Step 3, build a neural network framework: realize three different scale networks through up and down sampling convolution, and take 128, 96, and 64 network feature layers from top to bottom; stack residual modules between scales, in the residual module Remove the batch normalization layer, which is composed of two convolutional layers stacked, and add a drop layer before the convolutional layer;

Step 4, train the network: turn on the data generator, use the Adam optimization method, and adopt default parameters to perform multiple iterations on multiple high-definition images G, and then converge; then save the model to capture high-definition images with the lens.

2. A deep learning-based optical distortion correction method according to claim 1, characterized in that, in the step 2, the random rotation is specifically: starting from 0°, increasing by 18° in sequence, and a total of 20 random rotations Angle; the random scaling operation is specifically: randomly scaling 5 sizes, and the scaling factors are 0.8, 0.9, 1.0, 1.1, and 1.2.

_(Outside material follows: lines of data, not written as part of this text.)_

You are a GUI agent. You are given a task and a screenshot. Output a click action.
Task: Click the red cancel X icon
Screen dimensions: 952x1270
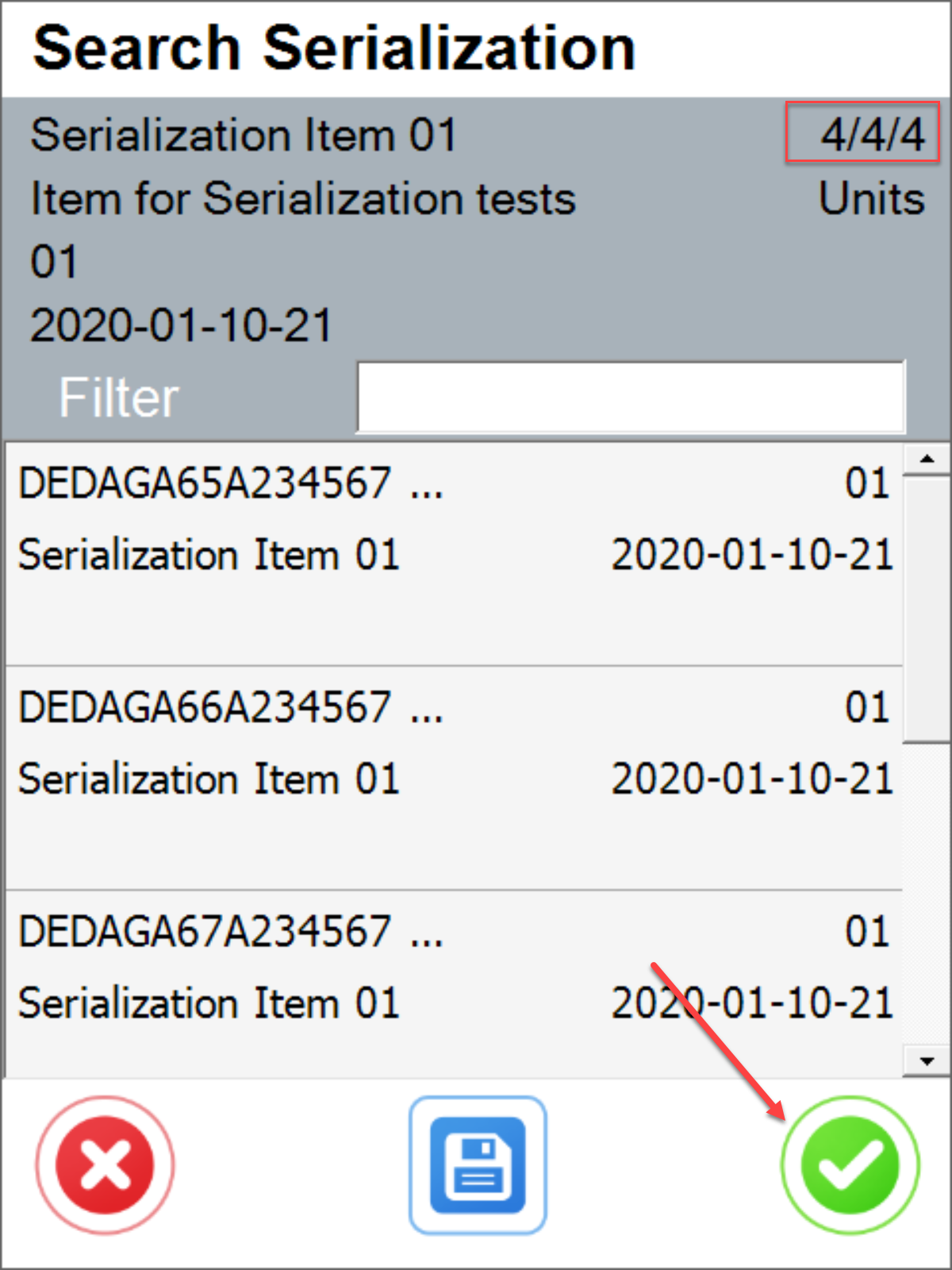(x=105, y=1164)
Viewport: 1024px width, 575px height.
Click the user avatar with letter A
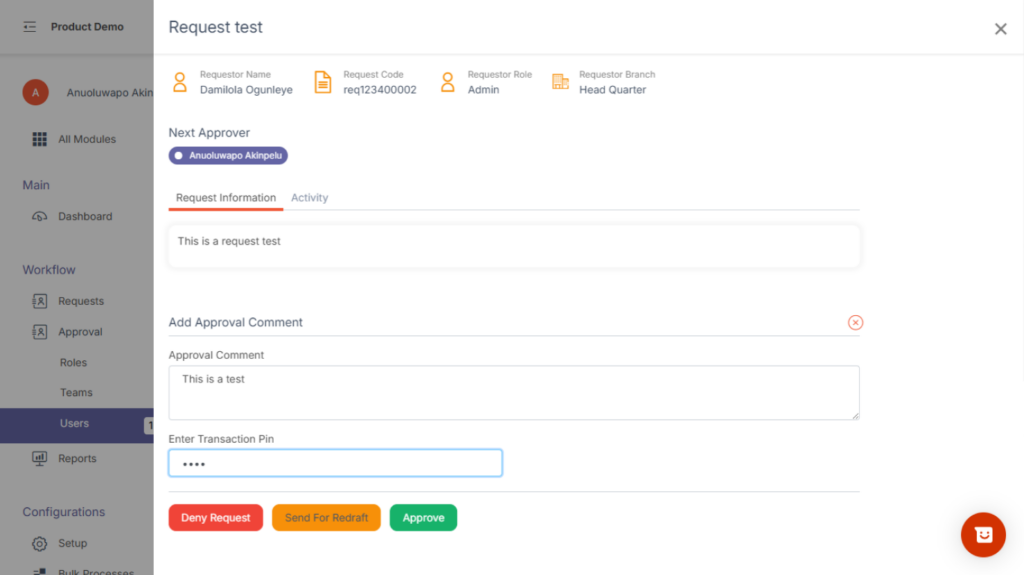click(35, 93)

3 . The deep learning-based optical distortion correction method according to claim 1 , wherein in the step 2, adding Gaussian white noise is specifically: the mean value is zero and the standard deviation is a random number between 0 and 5. 4 . Gaussian white noise.

4. A deep learning-based optical distortion correction method according to claim 1, wherein in the step 3, the number of residual modules is selected as 10, and the discarding layer retention rate is set to 0.9; The function includes MSE loss L _MSE (X, Y) and perceptual loss L _percept (X, Y), and the total loss can be expressed as:

L _total (X, Y)=L _MSE (X, Y)+λ·L _percept (X, Y)

λ is the perceptual loss weight, which is set to 0.01; X and Y are the input blurred image and the original high-definition image, respectively.

5. A deep learning-based optical distortion correction method according to claim 1, wherein in the step 4, the initial learning rate is set to 0.0001, and the learning rate is gradually reduced ten times as the training process progresses; Each iteration uses 4 images, and converges after 100,000 iterations.